→ REQUIREMENT:
Count the lines in the entries below that contain the string "dimensions", and give only that number.

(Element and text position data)
##########

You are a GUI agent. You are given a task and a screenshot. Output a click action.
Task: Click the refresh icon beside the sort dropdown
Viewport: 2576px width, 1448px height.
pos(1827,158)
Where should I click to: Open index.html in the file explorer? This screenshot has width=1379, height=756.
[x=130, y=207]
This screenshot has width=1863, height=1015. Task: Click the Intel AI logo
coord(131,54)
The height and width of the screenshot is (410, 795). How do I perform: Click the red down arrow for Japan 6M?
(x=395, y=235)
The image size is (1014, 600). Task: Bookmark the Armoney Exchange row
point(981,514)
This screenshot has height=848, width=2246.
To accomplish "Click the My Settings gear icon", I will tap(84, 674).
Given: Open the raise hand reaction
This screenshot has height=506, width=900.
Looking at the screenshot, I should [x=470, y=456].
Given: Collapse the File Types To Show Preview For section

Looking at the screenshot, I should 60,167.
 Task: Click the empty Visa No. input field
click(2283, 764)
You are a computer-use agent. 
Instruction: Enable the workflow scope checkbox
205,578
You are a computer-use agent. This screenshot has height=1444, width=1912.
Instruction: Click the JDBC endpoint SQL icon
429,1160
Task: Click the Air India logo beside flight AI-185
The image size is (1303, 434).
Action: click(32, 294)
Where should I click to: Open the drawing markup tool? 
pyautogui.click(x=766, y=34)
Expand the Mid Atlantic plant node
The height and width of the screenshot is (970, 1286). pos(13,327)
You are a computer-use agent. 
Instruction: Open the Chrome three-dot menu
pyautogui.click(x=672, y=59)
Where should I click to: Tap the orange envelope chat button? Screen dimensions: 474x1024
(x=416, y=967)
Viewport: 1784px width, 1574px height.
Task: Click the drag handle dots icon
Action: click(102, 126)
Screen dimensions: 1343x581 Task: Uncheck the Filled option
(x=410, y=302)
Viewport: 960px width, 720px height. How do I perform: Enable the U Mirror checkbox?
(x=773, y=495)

##########

→ ANSWER TO THE TASK:
2